TASK REQUIREMENTS:
Copy out the passage from the episode page on professors and burnout that starts with the words containing "PIOTR DWORCZAK: You’re" and ends with "over holiday vacation.".

-- START PAGE EXCERPT --

NU Declassified: Breaking through burnout with professors

Anita Li, Reporter


In the words of Sean Kingston, “Somebody call 9-1-1/ Shawty fire burning on the-” Weber Arch? As students approach finals week, many are feeling burnt out. In this episode of NU Declassified, Northwestern professors share their experiences with academic pressure.

ANITA LI: If academic burnout is making you question everything, you’re in good company. Northwestern economics Prof. Piotr Dworczak experienced the same thing in graduate school, especially during his fourth year.

PIOTR DWORCZAK: You’re no longer taking classes, and so like every day kind of looks the same — you go the office, you think about your problems, often times you’re just stuck. And it’s unclear why you’re even doing this because there’s nothing coming out of your research in that early stage.

ANITA LI: It was the toughest over holiday vacation.

[nat sound of sleigh bells]

PIOTR DWORCZAK: The first day of the holiday, you kinda feel great, cause like it’s holiday. And then the third day, you suddenly start feeling a bit depressed. The moment you have those extra three days to kind of take the big picture perspective and think about your life, then you kind of realize, is what I’m doing, does it even make any sense, is it useful for other people, am I not just wasting more time?


ANITA LI: From The Daily Northwestern, I’m Anita Li. In this episode of NU Declassified, we’re looking at how Northwestern professors have experienced burnout. Like many Northwestern students, Northwestern religious studies and African American studies Prof. KB Dennis Meade also struggled with academic pressure and extracurricular commitments during her senior year at Bowdoin College.

KB DENNIS MEADE: I was very much involved in campus life through my work with the African American student group and other affinity groups on campus. It was Black History Month and I was, of course, in charge of planning a whole lot of things, plus trying to just manage graduating and looking for a job. And my burnout looked like just literally 24 hours of me being unable to just move. And it was a very terrifying time because I really didn’t know what was going on, but my body told me what was going on — I needed to sit down, I need to be still. I think that experience is a defining moment for what I never want to go back to. I never want to feel like that again.


ANITA LI: Similar to Dennis Meade, Asian American studies Prof. Ray San Diego said their experiences with burnout encouraged them to set boundaries and value their mental wellbeing, especially when completing their PhD in 2018.

-- END PAGE EXCERPT --
-- START GIVEN RECORDS --

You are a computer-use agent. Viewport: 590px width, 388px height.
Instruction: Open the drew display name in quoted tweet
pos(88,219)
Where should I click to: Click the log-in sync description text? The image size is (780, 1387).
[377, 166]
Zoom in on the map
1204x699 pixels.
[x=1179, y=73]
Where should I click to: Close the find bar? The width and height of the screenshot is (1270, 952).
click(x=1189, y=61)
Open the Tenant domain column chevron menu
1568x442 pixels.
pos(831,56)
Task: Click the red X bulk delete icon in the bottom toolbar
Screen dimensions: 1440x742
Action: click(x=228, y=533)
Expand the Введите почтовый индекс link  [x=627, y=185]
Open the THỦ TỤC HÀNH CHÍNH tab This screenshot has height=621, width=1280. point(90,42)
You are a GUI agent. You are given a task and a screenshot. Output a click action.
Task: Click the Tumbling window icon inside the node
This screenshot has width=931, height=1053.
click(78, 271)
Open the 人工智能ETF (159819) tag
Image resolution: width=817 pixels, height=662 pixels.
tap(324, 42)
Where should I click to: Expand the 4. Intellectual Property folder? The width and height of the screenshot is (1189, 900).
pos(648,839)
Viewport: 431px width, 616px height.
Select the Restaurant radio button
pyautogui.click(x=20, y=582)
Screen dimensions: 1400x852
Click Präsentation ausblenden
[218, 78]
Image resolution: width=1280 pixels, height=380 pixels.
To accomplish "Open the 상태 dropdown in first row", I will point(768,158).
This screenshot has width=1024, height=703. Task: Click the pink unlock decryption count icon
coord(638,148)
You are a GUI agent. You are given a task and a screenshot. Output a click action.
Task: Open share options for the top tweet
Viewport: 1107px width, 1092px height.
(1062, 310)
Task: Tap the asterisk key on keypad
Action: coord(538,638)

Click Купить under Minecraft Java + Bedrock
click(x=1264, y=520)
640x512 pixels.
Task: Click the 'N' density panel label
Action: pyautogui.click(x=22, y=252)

-- END GIVEN RECORDS --

FULL SOLUTION:
PIOTR DWORCZAK: You’re no longer taking classes, and so like every day kind of looks the same — you go the office, you think about your problems, often times you’re just stuck. And it’s unclear why you’re even doing this because there’s nothing coming out of your research in that early stage.

ANITA LI: It was the toughest over holiday vacation.